#### [Description of the task]
The output is the line holding "Click the Commissions page heading" and all lines after it to the end of the records below; restate them unchanged and add nothing.

#### [Provided data]
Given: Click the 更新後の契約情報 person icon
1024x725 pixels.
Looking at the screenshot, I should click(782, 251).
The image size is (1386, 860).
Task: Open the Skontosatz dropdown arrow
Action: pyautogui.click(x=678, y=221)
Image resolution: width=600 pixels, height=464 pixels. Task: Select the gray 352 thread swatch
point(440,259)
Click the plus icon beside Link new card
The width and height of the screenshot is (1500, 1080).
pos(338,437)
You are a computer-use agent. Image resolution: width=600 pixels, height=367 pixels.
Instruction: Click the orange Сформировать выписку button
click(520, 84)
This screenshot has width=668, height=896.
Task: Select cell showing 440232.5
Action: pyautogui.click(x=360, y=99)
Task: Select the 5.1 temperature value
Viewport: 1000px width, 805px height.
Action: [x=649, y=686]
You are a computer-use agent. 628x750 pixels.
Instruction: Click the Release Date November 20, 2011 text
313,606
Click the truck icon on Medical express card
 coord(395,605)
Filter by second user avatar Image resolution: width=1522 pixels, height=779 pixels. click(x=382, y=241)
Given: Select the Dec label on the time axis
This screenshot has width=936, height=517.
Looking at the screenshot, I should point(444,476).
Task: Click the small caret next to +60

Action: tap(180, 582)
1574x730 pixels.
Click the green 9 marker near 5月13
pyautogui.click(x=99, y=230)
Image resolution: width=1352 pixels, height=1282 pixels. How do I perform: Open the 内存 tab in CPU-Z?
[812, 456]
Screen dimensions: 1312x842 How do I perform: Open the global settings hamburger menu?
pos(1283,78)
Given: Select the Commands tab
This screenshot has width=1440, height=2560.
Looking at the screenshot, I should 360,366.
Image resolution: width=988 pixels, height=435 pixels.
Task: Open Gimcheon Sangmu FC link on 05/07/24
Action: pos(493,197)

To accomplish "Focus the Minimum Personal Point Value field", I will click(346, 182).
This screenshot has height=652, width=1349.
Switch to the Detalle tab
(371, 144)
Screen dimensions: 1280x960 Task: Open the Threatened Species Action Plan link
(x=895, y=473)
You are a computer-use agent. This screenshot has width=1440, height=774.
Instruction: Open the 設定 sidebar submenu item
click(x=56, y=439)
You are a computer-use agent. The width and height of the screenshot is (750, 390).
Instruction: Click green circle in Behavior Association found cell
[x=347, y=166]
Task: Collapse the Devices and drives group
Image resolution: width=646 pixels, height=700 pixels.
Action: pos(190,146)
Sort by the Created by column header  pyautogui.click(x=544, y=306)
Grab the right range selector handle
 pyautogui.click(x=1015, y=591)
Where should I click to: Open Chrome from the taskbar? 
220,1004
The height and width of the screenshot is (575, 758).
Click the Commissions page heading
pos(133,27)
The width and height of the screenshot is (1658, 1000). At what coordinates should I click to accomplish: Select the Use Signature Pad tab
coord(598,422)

#### [Written answer]
Click the Commissions page heading
pos(133,27)
The width and height of the screenshot is (1658, 1000). At what coordinates should I click to accomplish: Select the Use Signature Pad tab
coord(598,422)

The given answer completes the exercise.